I’ve been thinking a lot about where is the balance between the natural distancing with friends one would expect when you get married. Friendships shift a great deal after marriage and while it’s tempting to say its always a negative shift I want to stop myself and say its not a negative shift but its maybe an uncomforatable change. And change is hard.

Bob is probably the best example of this. Bob and I have been friends for the bast part of almost 10 Years. We met at college and while we both thought the other was a bit of a prat initially we soon became very good friends. As clichéd as its sounds I love him like a brother. His loyalty is astounding, his wit incredible and his mind is aspirational. If he is so great, you may ask then why and how have i let our friendship slide so drastically? The answer? A Lot of things ad a lot of unknowns….

One of the harsh truths is that we have naturally grown apart. Our lives have become so different that common ground has become spa**er and spa**er. But it’s not like that should really hold th friendship to ransom. I mean, My own brother Tom is drastically different to me in all aspects and our friendship is fine but comparing one friendship to another is also a mistake and pointless.

So how has it come to this with Bob? The dynamic of our friendship has been based a lot on a shared sense of humour that our circle of friends has always had. Put a bunch of intelligent good looking people together a it’s what you get. (That sounds really superficial – not intended to be so.) Part of that included us taking the mick out of our catholic upbringings which led on to extremely skeptical views of any religious beliefs and the integrity of any religious organisation. I.E. we took the piss out of anyone religious. While my family has always been religious there was a lot of unspoken jibes and references clouded in layers of subtlety that makes it difficult own to place specific examples but it doesn’t affect the result which was a generally skeptical view on religion and God. So when I became a christian all this was turned on it’s head and it bore a new set of complications – at least that’s how i have seen it. Before I say anything more i need t say i bare all this on my own shoulders as it has been my actions and reactions that have got me to where I am.

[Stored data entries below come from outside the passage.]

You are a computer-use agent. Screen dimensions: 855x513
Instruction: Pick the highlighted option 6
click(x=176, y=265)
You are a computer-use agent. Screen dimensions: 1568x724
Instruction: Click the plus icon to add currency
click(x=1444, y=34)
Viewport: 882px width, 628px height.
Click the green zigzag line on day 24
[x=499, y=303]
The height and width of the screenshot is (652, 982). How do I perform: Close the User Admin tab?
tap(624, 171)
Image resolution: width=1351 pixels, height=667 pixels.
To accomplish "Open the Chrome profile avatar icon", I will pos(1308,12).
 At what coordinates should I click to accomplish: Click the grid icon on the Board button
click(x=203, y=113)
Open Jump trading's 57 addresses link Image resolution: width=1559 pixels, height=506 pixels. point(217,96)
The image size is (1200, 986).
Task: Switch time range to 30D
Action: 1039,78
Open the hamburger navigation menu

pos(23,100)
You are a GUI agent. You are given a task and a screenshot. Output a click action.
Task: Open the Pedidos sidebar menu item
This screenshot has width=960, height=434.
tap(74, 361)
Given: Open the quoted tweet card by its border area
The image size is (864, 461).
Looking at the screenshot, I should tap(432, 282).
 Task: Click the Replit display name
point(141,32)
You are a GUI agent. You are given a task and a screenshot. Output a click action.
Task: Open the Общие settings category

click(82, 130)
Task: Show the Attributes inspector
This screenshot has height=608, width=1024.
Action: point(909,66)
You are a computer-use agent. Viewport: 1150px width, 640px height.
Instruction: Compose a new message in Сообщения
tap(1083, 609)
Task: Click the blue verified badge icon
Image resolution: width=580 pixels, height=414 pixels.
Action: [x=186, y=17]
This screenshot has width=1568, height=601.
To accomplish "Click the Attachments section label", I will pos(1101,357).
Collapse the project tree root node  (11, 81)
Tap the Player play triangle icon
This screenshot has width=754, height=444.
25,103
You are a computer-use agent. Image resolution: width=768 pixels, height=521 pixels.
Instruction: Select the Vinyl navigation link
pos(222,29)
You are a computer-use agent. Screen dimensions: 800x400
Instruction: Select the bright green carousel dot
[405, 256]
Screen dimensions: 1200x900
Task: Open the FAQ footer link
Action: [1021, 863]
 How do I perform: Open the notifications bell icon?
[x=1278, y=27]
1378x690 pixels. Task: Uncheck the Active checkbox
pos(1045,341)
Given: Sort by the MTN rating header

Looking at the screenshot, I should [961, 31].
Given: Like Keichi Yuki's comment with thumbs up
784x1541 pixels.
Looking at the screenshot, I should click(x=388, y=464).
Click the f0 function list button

SO becoming a christian was and is an amazing experience. My life has been transformed in amazing ways. There is a but coming, can you feel it?…….    BUT!        I couldn’t help thinking what would my friends think, what would Bob think? I was embarrassed that one of the very things that was a common ground and an easy target for ridicule had become the very core of my being. I was embarrassed to tell my closes frinds that I was attending the alpha course in the first place as I had up till the concluded that needing religion was a weakness. I was also embarrassed that i was going back to what my parents had said all along. I was embarrassed and wrried at what my frineds would think of me. Here came my biggest mistake.

This Amazing thing that was happening to me I kept to myself. I didn’t tell them about it. I didn’t want t because i  didn’t want to risk them thinking less of me. I started to distance myself from them. Getting involved with church and everything helped with this. It was easy to busy myself with everything that goes on with a church community but i had no sense of balance. The more I gt involved the more excuses i had to not see my frineds and to not talk t them about what i was going through for fear of the ridicule thy might give me. So i started to spen less and less time with them. It was easier to stick my head in the sand rather than to speak proudly of how my life was changing and becoming sooo much better.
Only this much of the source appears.